1 - TORTORA ENZO. (Gênes 1928 - Milan 1988). Journaliste et présentateur connu de la télévision, arrêté pour présumé trafic de drogue. Elu au Parlement européen (1984) dans les listes radicales, il subit un fameux procès dans lequel il fut condamné pour être ensuite acquitté en appel. Occasion et symbole de la principale campagne radicale pour la réforme de la justice.
2 - SCIASCIA LEONARDO. (Racalmuto 1921 - Palerme 1990). Ecrivain, auteur de romans célèbres ("Le parrocchie di Regalpetra", 1956; "Il giorno della Civetta", 1961; Todo modo, 1974), mais connu aussi comme polémiste, participant de la vie civile italienne pendant vingt ans au moins. Il fut aussi député radical pendant une législature, intervenant de façon énergique dans les batailles pour les droits civils (affaire Tortora, etc).
3 - PASOLINI PIERPAOLO. (Bologne 1922 - Rome 1975). Ecrivain et metteur en scène, italien.
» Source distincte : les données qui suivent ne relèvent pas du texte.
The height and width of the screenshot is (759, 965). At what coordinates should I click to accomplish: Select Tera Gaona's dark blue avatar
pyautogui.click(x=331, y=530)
Romans ("Ragazzi di vita", 1955; "Una vita violenta", 1959), poésie ("Les cendres de Gramsci", 1957, etc), théâtre, cinéma ("Accattone", 1961, "Il Vangelo secondo Matteo", 1964, etc), mais surtout formidable polémiste et moraliste, il dénonça les méfaits de la "bourgeoisie", et critiqua âprement la gauche italienne pour ses incapacités. Sympathisant du Parti radical, sur lequel il a écrit de très belles pages, le jour de sa mort il aurait dû se rendre à Florence, pour une intervention au Congrès de ce parti.
4 - IL GIORNO. quotidien milanais fondé en 1956.